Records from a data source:
[Start of Attachment]
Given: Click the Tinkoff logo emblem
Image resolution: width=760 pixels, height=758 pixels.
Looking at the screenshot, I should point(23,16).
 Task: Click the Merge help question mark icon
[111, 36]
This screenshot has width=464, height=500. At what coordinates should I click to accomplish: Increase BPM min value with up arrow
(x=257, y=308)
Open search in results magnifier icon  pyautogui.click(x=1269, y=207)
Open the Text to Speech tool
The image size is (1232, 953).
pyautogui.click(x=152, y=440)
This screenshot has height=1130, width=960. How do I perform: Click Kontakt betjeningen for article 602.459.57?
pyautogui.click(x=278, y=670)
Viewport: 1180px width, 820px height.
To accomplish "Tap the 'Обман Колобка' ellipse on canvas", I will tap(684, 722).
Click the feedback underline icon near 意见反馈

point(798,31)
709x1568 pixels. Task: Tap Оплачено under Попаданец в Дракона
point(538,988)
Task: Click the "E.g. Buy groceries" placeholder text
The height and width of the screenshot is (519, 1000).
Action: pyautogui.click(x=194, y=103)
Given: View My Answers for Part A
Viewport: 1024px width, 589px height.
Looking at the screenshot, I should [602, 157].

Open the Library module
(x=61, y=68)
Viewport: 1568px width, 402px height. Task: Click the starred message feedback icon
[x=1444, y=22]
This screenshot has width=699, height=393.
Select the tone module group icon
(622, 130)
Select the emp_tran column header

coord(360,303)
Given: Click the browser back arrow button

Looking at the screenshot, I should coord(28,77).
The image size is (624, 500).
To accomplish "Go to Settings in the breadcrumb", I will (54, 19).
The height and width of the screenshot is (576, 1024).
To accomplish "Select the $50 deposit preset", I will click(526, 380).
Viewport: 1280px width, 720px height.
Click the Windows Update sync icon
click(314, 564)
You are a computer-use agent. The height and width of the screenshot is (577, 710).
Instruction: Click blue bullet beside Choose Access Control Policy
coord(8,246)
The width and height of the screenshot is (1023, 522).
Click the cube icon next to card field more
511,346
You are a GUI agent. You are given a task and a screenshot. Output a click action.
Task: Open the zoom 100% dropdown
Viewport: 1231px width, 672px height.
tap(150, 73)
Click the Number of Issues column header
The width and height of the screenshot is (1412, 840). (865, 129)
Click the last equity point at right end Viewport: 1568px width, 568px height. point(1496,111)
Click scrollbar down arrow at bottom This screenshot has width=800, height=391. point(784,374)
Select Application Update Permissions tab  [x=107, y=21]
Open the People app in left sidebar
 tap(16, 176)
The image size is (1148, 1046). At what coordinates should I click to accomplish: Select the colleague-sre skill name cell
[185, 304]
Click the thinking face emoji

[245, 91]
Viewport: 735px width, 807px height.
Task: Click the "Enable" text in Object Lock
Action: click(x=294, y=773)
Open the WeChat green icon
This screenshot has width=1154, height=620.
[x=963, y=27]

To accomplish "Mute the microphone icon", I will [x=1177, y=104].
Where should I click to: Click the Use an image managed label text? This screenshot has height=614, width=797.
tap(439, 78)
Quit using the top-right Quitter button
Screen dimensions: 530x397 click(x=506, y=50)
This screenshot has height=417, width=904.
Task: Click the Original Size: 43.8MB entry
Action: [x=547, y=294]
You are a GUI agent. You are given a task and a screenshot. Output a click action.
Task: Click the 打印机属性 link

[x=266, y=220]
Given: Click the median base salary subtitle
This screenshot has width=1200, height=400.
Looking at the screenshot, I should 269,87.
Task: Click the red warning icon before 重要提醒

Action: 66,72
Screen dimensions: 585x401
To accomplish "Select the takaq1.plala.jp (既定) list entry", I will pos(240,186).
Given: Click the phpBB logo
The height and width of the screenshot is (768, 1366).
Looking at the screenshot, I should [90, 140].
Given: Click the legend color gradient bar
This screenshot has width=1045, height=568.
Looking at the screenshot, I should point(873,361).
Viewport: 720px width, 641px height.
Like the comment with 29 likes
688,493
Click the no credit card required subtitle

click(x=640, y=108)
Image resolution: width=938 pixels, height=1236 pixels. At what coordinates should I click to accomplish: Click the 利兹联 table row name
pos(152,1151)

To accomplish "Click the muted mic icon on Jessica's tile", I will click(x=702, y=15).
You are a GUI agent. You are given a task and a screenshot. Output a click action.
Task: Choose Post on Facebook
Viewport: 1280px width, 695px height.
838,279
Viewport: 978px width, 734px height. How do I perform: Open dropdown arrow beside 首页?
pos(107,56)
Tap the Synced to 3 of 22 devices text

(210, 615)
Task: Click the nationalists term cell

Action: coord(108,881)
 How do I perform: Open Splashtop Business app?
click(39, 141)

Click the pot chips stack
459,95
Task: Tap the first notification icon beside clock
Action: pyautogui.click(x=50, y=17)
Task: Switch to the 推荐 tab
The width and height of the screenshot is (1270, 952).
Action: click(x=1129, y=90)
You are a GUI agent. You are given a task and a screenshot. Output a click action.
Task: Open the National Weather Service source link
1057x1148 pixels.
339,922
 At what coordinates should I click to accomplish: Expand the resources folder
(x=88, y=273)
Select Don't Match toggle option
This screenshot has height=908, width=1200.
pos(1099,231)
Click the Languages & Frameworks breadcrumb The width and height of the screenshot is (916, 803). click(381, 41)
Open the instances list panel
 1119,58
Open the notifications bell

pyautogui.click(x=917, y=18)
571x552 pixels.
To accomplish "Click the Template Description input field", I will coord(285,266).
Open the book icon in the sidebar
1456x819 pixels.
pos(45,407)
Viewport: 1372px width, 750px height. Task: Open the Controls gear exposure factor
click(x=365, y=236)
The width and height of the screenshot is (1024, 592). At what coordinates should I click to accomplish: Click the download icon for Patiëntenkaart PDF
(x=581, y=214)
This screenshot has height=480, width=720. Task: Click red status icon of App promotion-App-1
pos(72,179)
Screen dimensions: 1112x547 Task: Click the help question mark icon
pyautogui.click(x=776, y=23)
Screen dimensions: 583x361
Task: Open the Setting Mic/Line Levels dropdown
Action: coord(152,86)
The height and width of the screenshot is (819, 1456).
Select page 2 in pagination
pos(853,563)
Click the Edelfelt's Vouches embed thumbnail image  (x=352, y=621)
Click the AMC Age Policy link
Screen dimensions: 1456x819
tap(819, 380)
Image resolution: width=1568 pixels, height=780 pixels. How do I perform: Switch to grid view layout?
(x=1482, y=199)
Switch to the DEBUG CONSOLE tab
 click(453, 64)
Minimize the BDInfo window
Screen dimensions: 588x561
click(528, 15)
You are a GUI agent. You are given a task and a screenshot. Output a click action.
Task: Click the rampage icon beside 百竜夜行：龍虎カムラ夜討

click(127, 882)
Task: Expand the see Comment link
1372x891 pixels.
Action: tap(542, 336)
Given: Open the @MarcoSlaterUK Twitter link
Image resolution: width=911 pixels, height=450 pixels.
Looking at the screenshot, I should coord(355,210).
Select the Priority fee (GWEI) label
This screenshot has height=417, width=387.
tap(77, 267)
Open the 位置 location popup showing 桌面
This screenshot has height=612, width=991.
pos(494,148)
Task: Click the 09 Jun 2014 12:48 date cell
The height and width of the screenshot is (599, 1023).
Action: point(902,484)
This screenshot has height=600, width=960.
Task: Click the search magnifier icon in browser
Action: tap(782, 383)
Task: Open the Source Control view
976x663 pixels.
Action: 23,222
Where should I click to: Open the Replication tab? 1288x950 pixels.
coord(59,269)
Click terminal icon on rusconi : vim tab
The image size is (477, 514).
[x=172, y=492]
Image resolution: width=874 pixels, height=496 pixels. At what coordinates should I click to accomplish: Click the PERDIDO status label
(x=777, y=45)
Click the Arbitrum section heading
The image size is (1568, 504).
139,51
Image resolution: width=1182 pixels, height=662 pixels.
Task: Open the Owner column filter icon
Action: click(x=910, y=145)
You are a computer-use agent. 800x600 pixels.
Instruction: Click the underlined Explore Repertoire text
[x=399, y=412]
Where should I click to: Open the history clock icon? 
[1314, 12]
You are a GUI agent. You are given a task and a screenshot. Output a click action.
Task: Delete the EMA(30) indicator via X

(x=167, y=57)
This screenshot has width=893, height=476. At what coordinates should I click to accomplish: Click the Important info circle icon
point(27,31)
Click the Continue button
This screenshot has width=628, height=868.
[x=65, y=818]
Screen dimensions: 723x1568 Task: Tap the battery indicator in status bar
[End of Attachment]
_DESCRIPTION OF THE TASK_
Starting at the first line of the records above, please copy each line exactly until you reach the line containing "Given: View My Answers for Part A". Include that line and stop there.

_EXPECTED ANSWER_
Given: Click the Tinkoff logo emblem
Image resolution: width=760 pixels, height=758 pixels.
Looking at the screenshot, I should point(23,16).
 Task: Click the Merge help question mark icon
[111, 36]
This screenshot has width=464, height=500. At what coordinates should I click to accomplish: Increase BPM min value with up arrow
(x=257, y=308)
Open search in results magnifier icon  pyautogui.click(x=1269, y=207)
Open the Text to Speech tool
The image size is (1232, 953).
pyautogui.click(x=152, y=440)
This screenshot has height=1130, width=960. How do I perform: Click Kontakt betjeningen for article 602.459.57?
pyautogui.click(x=278, y=670)
Viewport: 1180px width, 820px height.
To accomplish "Tap the 'Обман Колобка' ellipse on canvas", I will tap(684, 722).
Click the feedback underline icon near 意见反馈

point(798,31)
709x1568 pixels. Task: Tap Оплачено under Попаданец в Дракона
point(538,988)
Task: Click the "E.g. Buy groceries" placeholder text
The height and width of the screenshot is (519, 1000).
Action: pyautogui.click(x=194, y=103)
Given: View My Answers for Part A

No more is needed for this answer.